Can I use lawn mower oil in my chainsaw? The Expert Guide

Can I use lawn mower oil in my chainsaw

No. You can’t use lawn mower oil in a chainsaw. Lawnmower oil is a kind of crankcase lubricant used in four-cycle engines. Nothing makes its way into the furnace. Two types of oil are required for the chainsaw.

Can I use lawn mower oil in my chainsaw?

The oil used in chainsaws is called bar and chain oil or simply chainsaw oil. It is specially developed to lubricate the chainsaw’s bar and chain, lowering friction and prolonging their useful lives.
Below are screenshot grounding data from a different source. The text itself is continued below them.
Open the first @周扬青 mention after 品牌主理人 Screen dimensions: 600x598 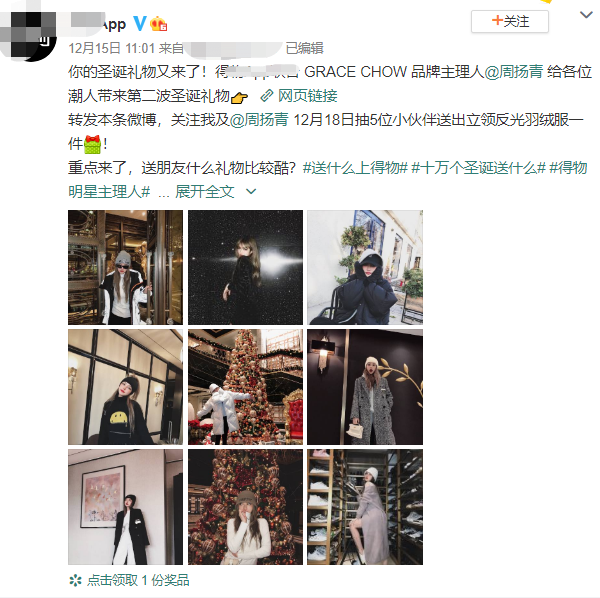coord(514,72)
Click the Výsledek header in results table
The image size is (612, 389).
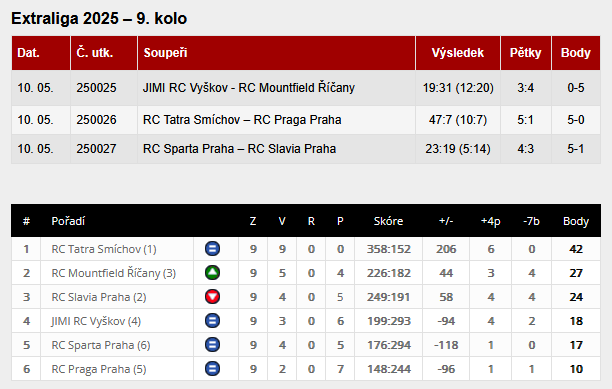coord(457,53)
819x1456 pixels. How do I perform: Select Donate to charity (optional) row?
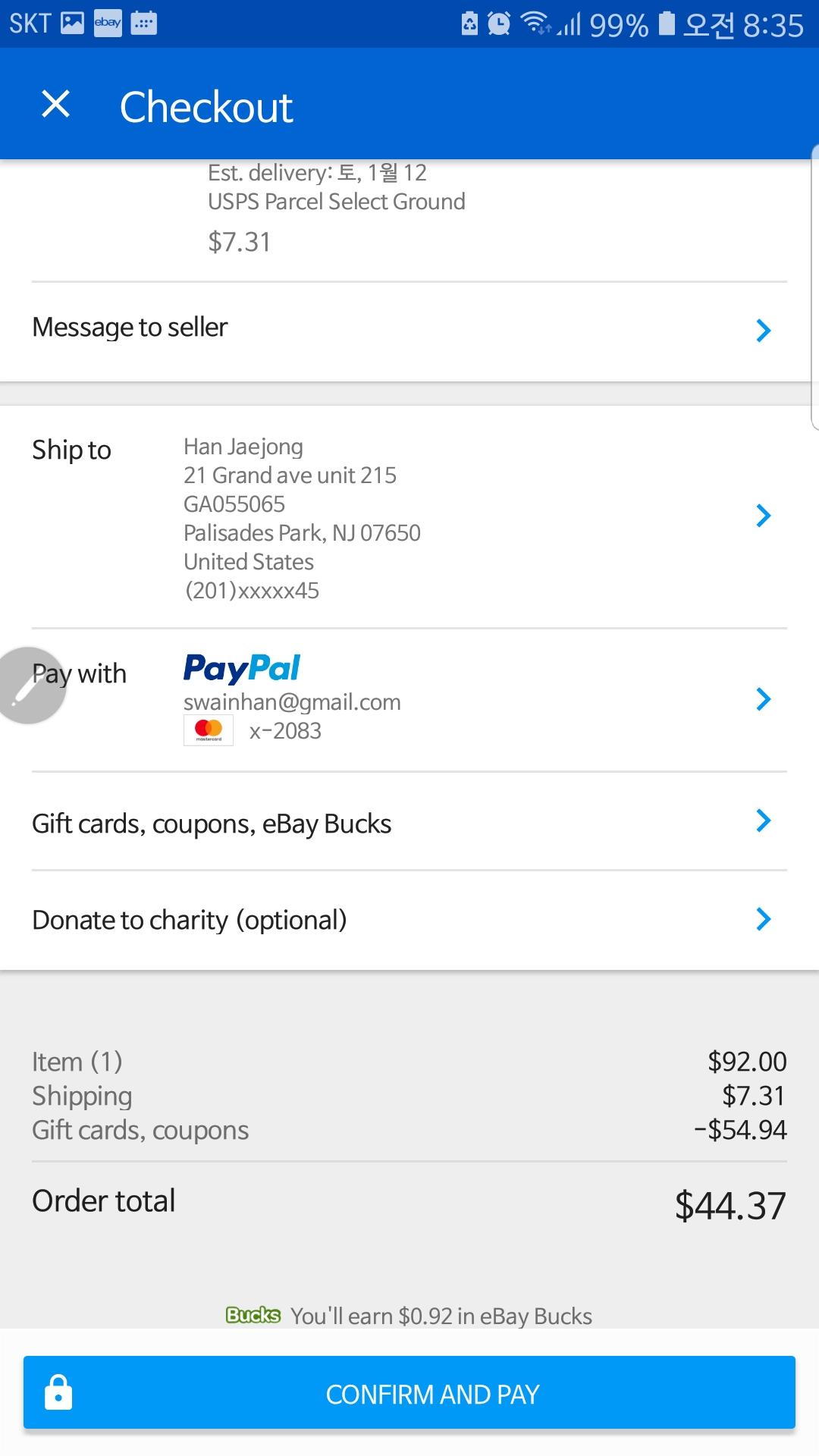(190, 920)
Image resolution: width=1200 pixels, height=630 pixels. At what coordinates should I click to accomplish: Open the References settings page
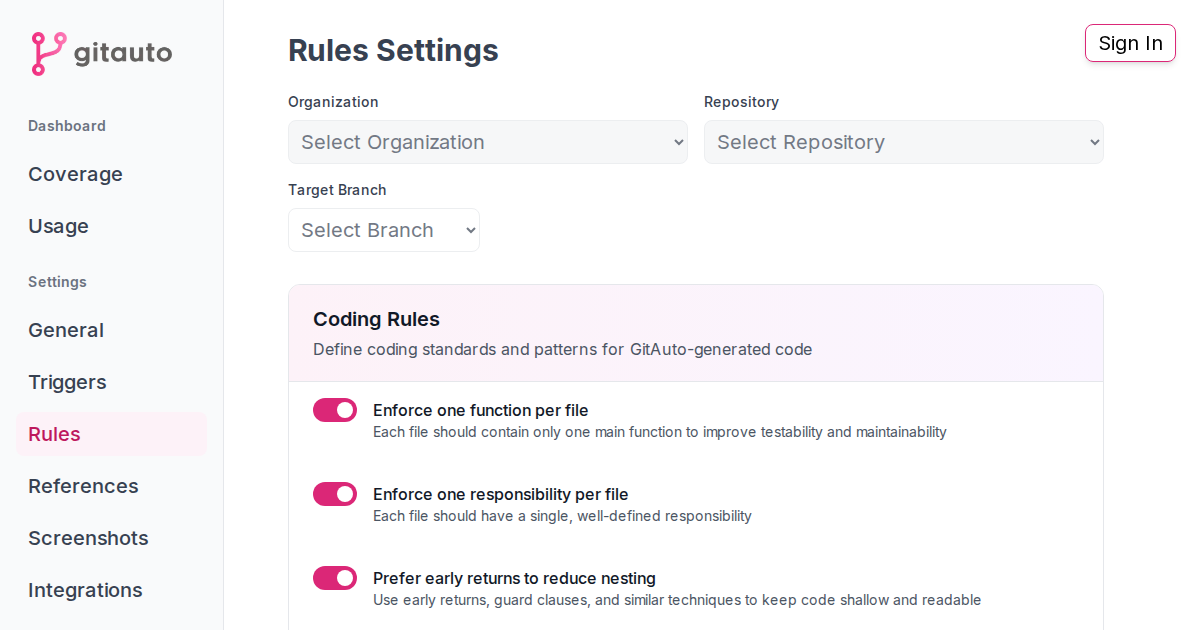(83, 486)
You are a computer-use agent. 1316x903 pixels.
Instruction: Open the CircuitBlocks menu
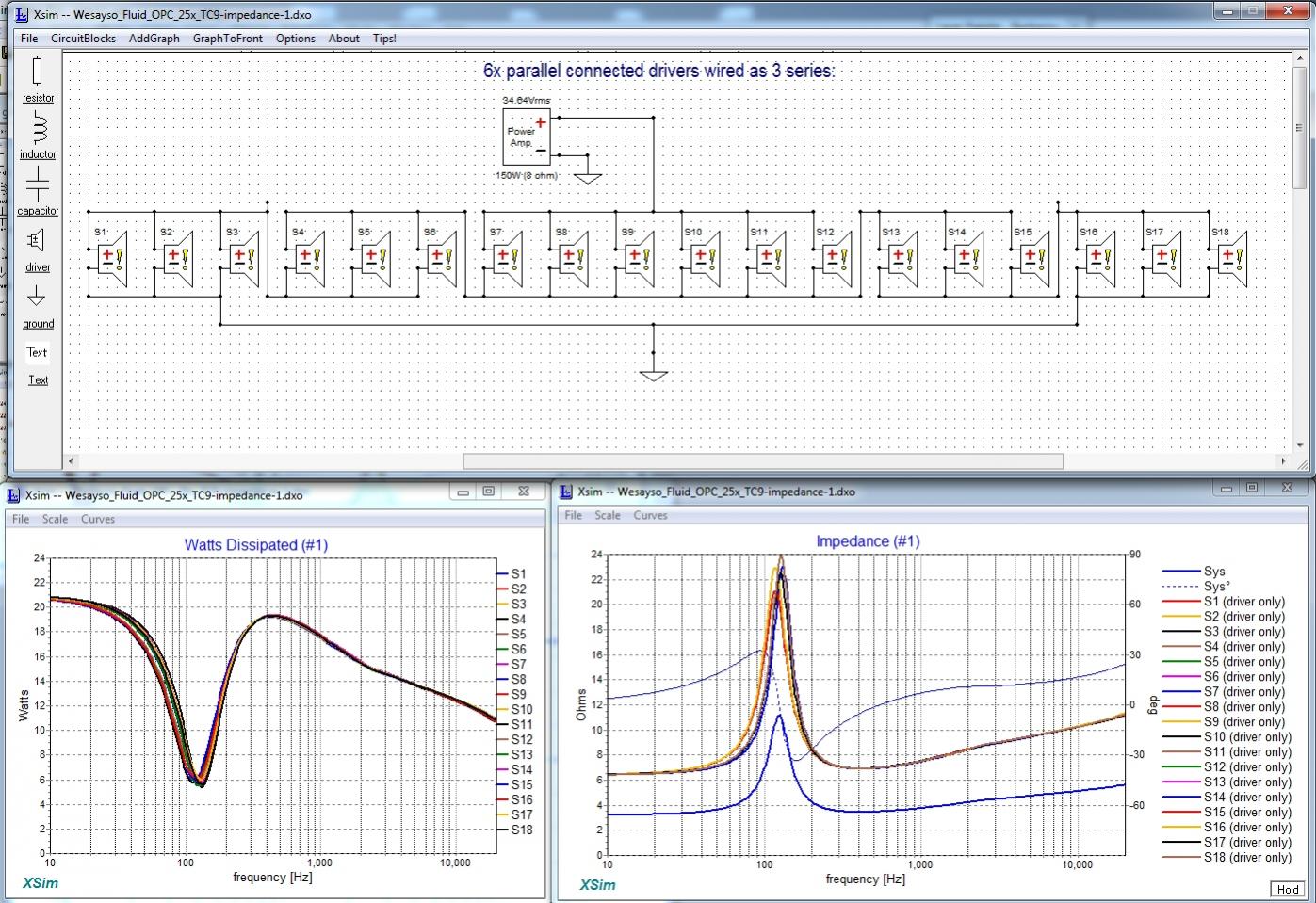pyautogui.click(x=83, y=39)
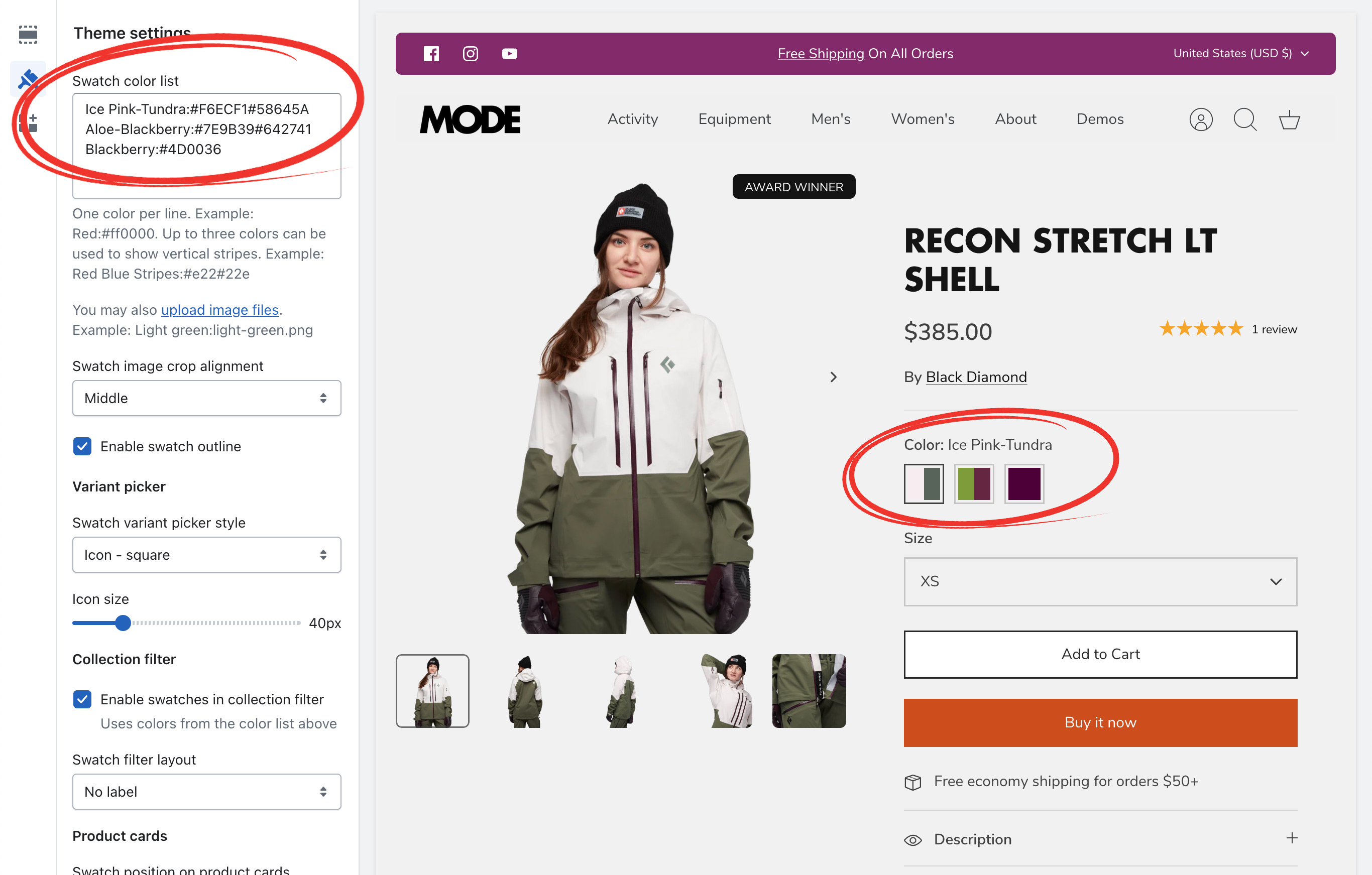Uncheck Enable swatch outline
The width and height of the screenshot is (1372, 875).
83,446
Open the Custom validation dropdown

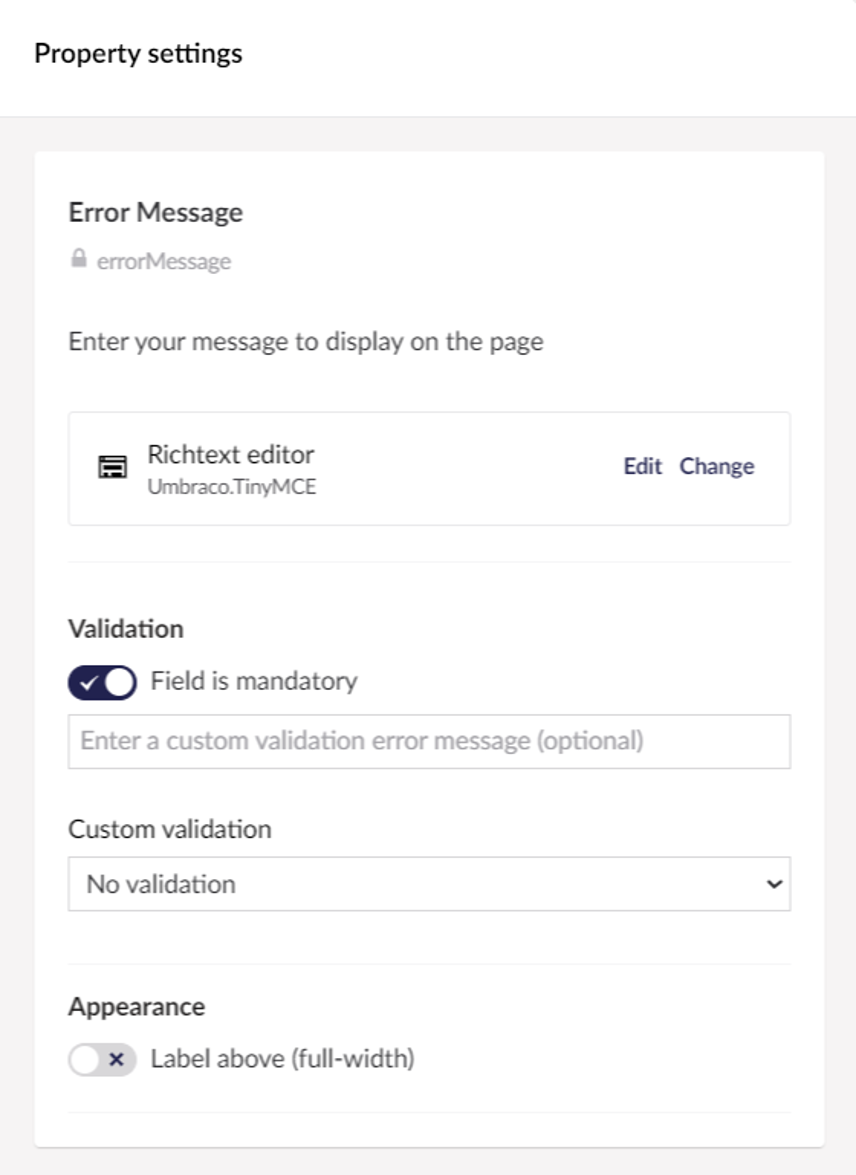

Tackier and thicker than other lubricants, chainsaw oil keeps the saw’s chain and bar from separating, even at high speeds.

Lawn mower oil, on the other hand, is made specifically for use in a lawn mower’s motor. Chainsaw chains and bars cannot be lubricated with it. Mower oil isn’t sticky enough to stick to a chainsaw’s bar and chain, and lawn mower oil is too thin to be effective. 

When used in a chainsaw, lawn mower oil does not provide enough lubrication, which can cause the chain and bar to overheat and break. Therefore, it is recommended to always use the manufacturer-recommended chainsaw oil for the best performance and longest life of your saw.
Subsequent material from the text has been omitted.